Today, I have more from von der Leyen on how to deal with China, and our Austria correspondent reports on allegations against the country’s leading Green party candidate for the European elections.

Tonight, hear von der Leyen and her main election rivals clash over the future economic direction of the EU, in a special Bruegel-FT leaders’ debate in Brussels and online. Sign up here.

Go EUr own way

As Washington imposes sweeping tariffs on Chinese imports, and Beijing hits back against Brussels’ trade probes, Ursula von der Leyen has rejected the idea that the west is already in a trade war with China — and nixed the prospect of the EU joining the US on one side of the barricades.

Context: Beijing on Sunday announced an anti-dumping probe against chemical imports from the US and EU, days after the White House jacked up import tariffs on Chinese green technologies. Brussels has opened investigations into allegedly unfair subsidies of Chinese solar panels and electric vehicles.

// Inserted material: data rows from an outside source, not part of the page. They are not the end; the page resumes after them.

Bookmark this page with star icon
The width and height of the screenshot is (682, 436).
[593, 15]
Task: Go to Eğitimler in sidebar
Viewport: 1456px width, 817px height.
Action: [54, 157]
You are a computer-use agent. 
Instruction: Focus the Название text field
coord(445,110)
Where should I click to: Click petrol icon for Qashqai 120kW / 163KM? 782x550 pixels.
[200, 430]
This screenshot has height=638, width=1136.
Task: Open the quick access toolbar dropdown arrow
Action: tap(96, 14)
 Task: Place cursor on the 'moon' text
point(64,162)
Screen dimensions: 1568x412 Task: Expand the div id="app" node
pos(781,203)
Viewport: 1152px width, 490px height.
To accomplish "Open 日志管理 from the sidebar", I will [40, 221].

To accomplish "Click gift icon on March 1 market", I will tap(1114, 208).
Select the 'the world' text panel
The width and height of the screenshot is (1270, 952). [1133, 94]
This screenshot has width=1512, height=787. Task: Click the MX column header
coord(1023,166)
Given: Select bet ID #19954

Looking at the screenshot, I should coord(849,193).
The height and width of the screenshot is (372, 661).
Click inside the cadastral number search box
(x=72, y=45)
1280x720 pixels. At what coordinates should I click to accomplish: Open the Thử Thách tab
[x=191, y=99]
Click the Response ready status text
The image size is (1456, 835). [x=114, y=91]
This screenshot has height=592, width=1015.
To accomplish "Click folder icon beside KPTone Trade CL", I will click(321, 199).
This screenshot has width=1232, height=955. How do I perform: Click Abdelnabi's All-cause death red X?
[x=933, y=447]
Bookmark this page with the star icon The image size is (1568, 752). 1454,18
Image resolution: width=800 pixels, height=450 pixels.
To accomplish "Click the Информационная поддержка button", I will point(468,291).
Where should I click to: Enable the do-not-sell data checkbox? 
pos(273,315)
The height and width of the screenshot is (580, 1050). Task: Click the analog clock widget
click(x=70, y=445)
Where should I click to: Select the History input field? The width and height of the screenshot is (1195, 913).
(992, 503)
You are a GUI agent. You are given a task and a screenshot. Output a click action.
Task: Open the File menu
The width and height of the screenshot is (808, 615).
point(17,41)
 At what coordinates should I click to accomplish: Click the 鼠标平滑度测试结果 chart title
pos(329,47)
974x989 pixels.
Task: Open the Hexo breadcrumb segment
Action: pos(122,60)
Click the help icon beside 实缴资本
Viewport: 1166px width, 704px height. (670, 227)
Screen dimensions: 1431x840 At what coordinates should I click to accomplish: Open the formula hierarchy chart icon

Von der Leyen, speaking as the lead candidate of the centre-right European People’s party at next month’s European parliament elections, denied the EU was already in a trade war against China, and said Brussels’ approach should be “different” from the US.

“Let’s say we share some of the concerns of our American counterparts. [But] our approach is different. The Americans have just applied blanket tariffs,” she told the FT. “We want competition, we want to trade together, but we want it to be fair and by the rules.”

“We see China, for example . . . producing massive overcapacity with artificially cheap products and flooding our market, and our companies having problems to access the Chinese market under fair conditions,” she added. “And we see the topic of forced technology transfer. These are topics that are of concern.”

Von der Leyen said she expected the EU probe announced last September would conclude that Chinese electric vehicles have benefited from “excessive production subsidies”, and that the response would be “that the level of duties would correspond to the level of damage done”.

“So it’s a more differentiated, targeted approach [than the US] . . . we want to signal, it’s not about closing the market or protectionism,” she added. “We want to de-risk, not decouple [from China]. And now we’re developing the toolbox.”

Chart du jour: Feeling the pain

The public mood in advanced countries remains low as households reel from the cost of living crisis.

Gossip girl

A scandal involving Austria’s leading Green candidate for the EU elections and her allegedly doubtful relationship with the truth has been dominating local headlines over the past week, writes Sam Jones.

Context: Lena Schilling seemed to be the perfect candidate. The charismatic and photogenic 23-year-old environmental activist from the Fridays For Future movement was supposed to guarantee a boost for Austria’s Greens, the minority partner in Austria’s coalition government.

But earlier this month, revelations by Austrian newspaper Der Standard threw that all into doubt.

The journalists uncovered that the young Green signed a cease-and-desist declaration relating to statements she made about two former friends, a prominent activist couple. Schilling had told others that the man in the couple was beating his wife who suffered a miscarriage as a result, which the wife called “lies”.

Other cases were cited: Schilling was accused of wrongly claiming to have had an affair with a journalist, putting his career at risk, and a senior politician had to resign because of rumours allegedly spread by Schilling.

Schilling has said the attacks are an unjustified intrusion into her private life intended to distract from her political credentials.

Party bosses have stood by her. Last week Green leader Werner Kogler dismissed the accusations as “grumbling and farting” from jealous political rivals.

But voters seem to have lost faith in the Green prodigy. Schilling is now one of the least trusted politicians in the country, according to polls.

Criticism has come mostly from the left — so much so that the Greens last week gained an unlikely supporter: Harald Vilimsky, lead candidate for the far-right Freedom party, in a TV debate defended his young rival as the victim of a hidden and nefarious liberal establishment.

What to watch today

  1. EU general affairs ministers meet in Brussels.

  2. EU-Moldova association council

  3. EU telecommunications ministers meet.